▶ Description of the task:
Each record must appear in your answer exactly as it does below.

▶ Raw data:
########################################

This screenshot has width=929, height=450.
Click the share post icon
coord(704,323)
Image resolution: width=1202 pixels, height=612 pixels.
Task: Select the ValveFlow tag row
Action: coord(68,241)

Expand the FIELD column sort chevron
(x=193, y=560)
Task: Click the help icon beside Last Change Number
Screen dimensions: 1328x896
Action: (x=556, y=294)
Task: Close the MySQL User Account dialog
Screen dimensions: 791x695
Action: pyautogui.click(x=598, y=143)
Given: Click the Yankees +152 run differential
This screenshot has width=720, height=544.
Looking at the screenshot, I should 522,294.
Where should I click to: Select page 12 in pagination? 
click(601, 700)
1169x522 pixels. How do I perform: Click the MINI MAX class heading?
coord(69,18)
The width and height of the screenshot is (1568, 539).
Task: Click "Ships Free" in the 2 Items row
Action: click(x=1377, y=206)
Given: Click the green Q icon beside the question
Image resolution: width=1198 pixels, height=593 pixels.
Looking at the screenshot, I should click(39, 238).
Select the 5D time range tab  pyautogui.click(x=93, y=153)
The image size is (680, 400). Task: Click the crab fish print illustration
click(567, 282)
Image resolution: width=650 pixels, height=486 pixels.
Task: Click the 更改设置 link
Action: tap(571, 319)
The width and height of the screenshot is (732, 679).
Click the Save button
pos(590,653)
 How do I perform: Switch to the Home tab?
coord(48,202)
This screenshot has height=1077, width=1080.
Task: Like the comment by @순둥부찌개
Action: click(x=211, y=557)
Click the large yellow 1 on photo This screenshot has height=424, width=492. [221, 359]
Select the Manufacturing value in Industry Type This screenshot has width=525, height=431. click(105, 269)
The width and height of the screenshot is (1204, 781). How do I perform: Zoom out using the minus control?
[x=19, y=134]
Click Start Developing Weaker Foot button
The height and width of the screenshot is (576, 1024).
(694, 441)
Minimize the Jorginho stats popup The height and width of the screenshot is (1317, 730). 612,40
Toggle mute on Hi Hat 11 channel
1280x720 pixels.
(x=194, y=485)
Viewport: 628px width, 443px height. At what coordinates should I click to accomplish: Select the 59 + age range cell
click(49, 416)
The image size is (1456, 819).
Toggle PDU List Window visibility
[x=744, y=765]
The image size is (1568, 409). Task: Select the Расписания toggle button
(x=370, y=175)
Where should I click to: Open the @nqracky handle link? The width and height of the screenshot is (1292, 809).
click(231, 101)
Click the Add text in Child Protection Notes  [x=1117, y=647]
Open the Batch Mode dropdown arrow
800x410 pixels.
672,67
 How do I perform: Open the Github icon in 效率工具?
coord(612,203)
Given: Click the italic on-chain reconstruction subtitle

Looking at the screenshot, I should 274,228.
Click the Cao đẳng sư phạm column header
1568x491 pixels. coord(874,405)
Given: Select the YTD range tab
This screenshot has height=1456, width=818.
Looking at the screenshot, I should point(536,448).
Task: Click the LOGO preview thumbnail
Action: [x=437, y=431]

########################################

▶ Solution for this problem:
This screenshot has width=929, height=450.
Click the share post icon
coord(704,323)
Image resolution: width=1202 pixels, height=612 pixels.
Task: Select the ValveFlow tag row
Action: coord(68,241)

Expand the FIELD column sort chevron
(x=193, y=560)
Task: Click the help icon beside Last Change Number
Screen dimensions: 1328x896
Action: (x=556, y=294)
Task: Close the MySQL User Account dialog
Screen dimensions: 791x695
Action: pyautogui.click(x=598, y=143)
Given: Click the Yankees +152 run differential
This screenshot has width=720, height=544.
Looking at the screenshot, I should 522,294.
Where should I click to: Select page 12 in pagination? 
click(601, 700)
1169x522 pixels. How do I perform: Click the MINI MAX class heading?
coord(69,18)
The width and height of the screenshot is (1568, 539).
Task: Click "Ships Free" in the 2 Items row
Action: click(x=1377, y=206)
Given: Click the green Q icon beside the question
Image resolution: width=1198 pixels, height=593 pixels.
Looking at the screenshot, I should click(39, 238).
Select the 5D time range tab  pyautogui.click(x=93, y=153)
The image size is (680, 400). Task: Click the crab fish print illustration
click(567, 282)
Image resolution: width=650 pixels, height=486 pixels.
Task: Click the 更改设置 link
Action: tap(571, 319)
The width and height of the screenshot is (732, 679).
Click the Save button
pos(590,653)
 How do I perform: Switch to the Home tab?
coord(48,202)
This screenshot has height=1077, width=1080.
Task: Like the comment by @순둥부찌개
Action: click(x=211, y=557)
Click the large yellow 1 on photo This screenshot has height=424, width=492. [221, 359]
Select the Manufacturing value in Industry Type This screenshot has width=525, height=431. click(105, 269)
The width and height of the screenshot is (1204, 781). How do I perform: Zoom out using the minus control?
[x=19, y=134]
Click Start Developing Weaker Foot button
The height and width of the screenshot is (576, 1024).
(694, 441)
Minimize the Jorginho stats popup The height and width of the screenshot is (1317, 730). 612,40
Toggle mute on Hi Hat 11 channel
1280x720 pixels.
(x=194, y=485)
Viewport: 628px width, 443px height. At what coordinates should I click to accomplish: Select the 59 + age range cell
click(49, 416)
The image size is (1456, 819).
Toggle PDU List Window visibility
[x=744, y=765]
The image size is (1568, 409). Task: Select the Расписания toggle button
(x=370, y=175)
Where should I click to: Open the @nqracky handle link? The width and height of the screenshot is (1292, 809).
click(231, 101)
Click the Add text in Child Protection Notes  [x=1117, y=647]
Open the Batch Mode dropdown arrow
800x410 pixels.
672,67
 How do I perform: Open the Github icon in 效率工具?
coord(612,203)
Given: Click the italic on-chain reconstruction subtitle

Looking at the screenshot, I should 274,228.
Click the Cao đẳng sư phạm column header
1568x491 pixels. coord(874,405)
Given: Select the YTD range tab
This screenshot has height=1456, width=818.
Looking at the screenshot, I should point(536,448).
Task: Click the LOGO preview thumbnail
Action: [x=437, y=431]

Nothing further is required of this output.